Saved entries:
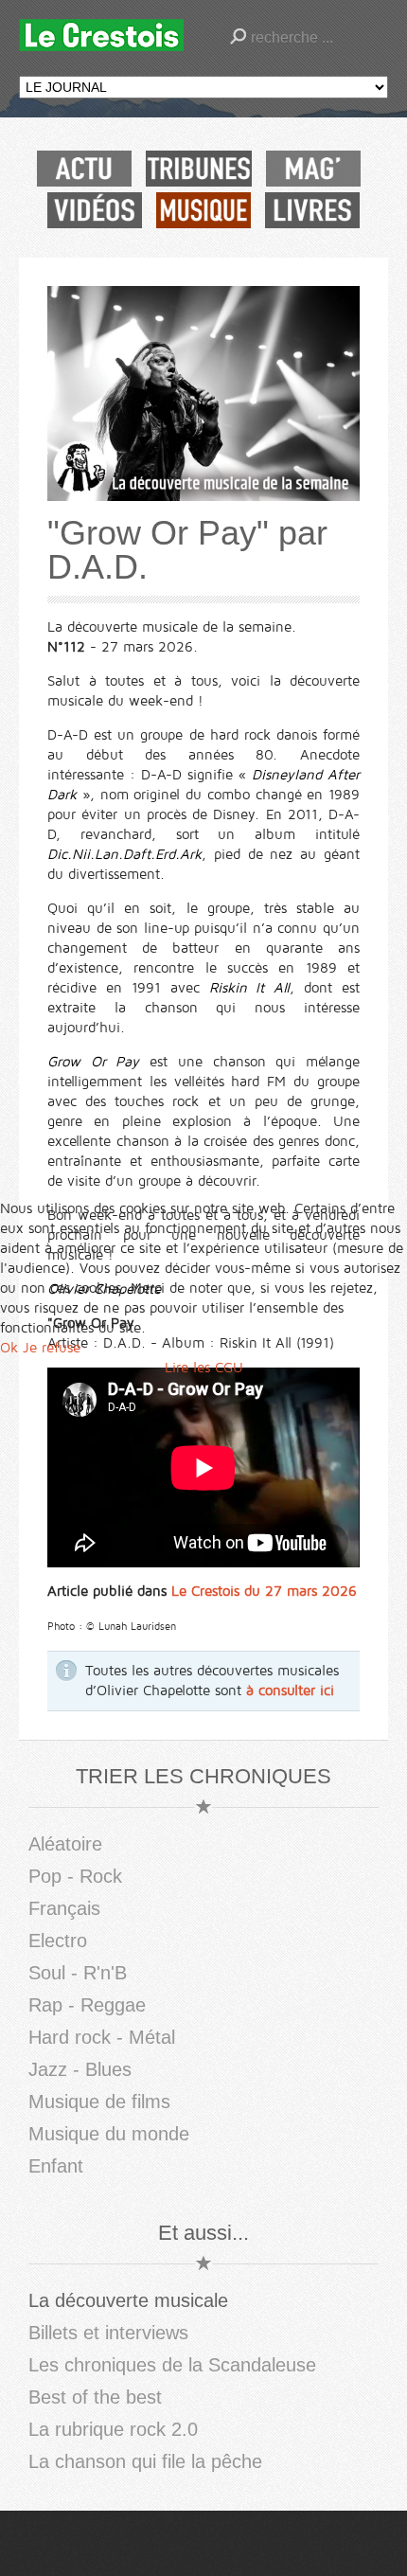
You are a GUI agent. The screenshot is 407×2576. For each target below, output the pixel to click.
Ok (9, 1347)
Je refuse (51, 1347)
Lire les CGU (204, 1367)
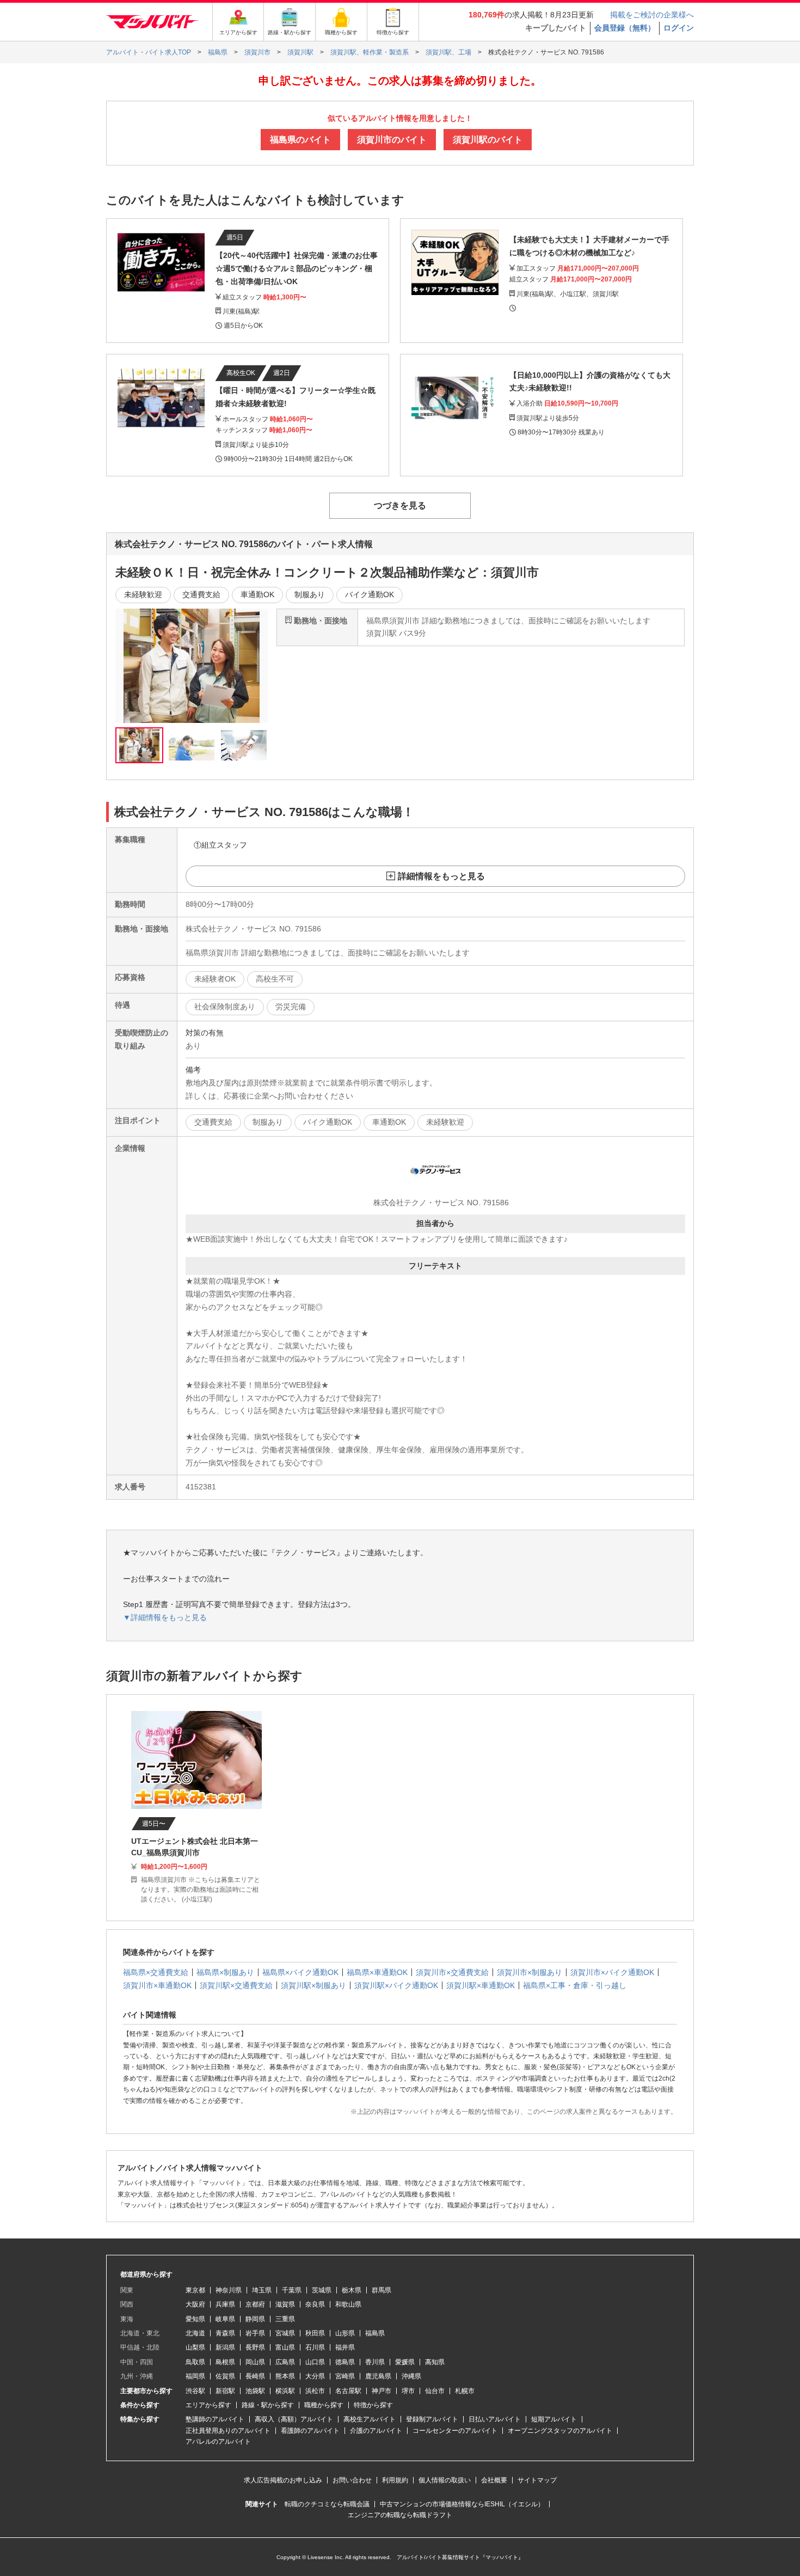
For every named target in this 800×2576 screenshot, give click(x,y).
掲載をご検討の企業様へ (652, 14)
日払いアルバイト (495, 2419)
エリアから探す (208, 2405)
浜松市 (315, 2391)
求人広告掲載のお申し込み (283, 2480)
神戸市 (381, 2391)
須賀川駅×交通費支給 (236, 1985)
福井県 (345, 2347)
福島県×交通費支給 (155, 1972)
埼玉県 (262, 2290)
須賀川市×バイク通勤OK (612, 1972)
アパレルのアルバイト (218, 2441)
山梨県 (195, 2347)
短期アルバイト (554, 2419)
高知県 (435, 2362)
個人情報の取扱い (445, 2480)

— What you will do —
Without including a single picture, restate all of the data word for word.

— Solved problem —
You are a GUI agent. The screenshot is 407×2576. For each target below, output the pixel to click.
Ok (9, 1347)
Je refuse (51, 1347)
Lire les CGU (204, 1367)
For every named target in this 800×2576 screenshot, give click(x,y).
掲載をご検討の企業様へ (652, 14)
日払いアルバイト (495, 2419)
エリアから探す (208, 2405)
浜松市 (315, 2391)
求人広告掲載のお申し込み (283, 2480)
神戸市 (381, 2391)
須賀川駅×交通費支給 (236, 1985)
福井県 (345, 2347)
福島県×交通費支給 (155, 1972)
埼玉県 (262, 2290)
須賀川市×バイク通勤OK (612, 1972)
アパレルのアルバイト (218, 2441)
山梨県 (195, 2347)
短期アルバイト (554, 2419)
高知県 (435, 2362)
個人情報の取扱い (445, 2480)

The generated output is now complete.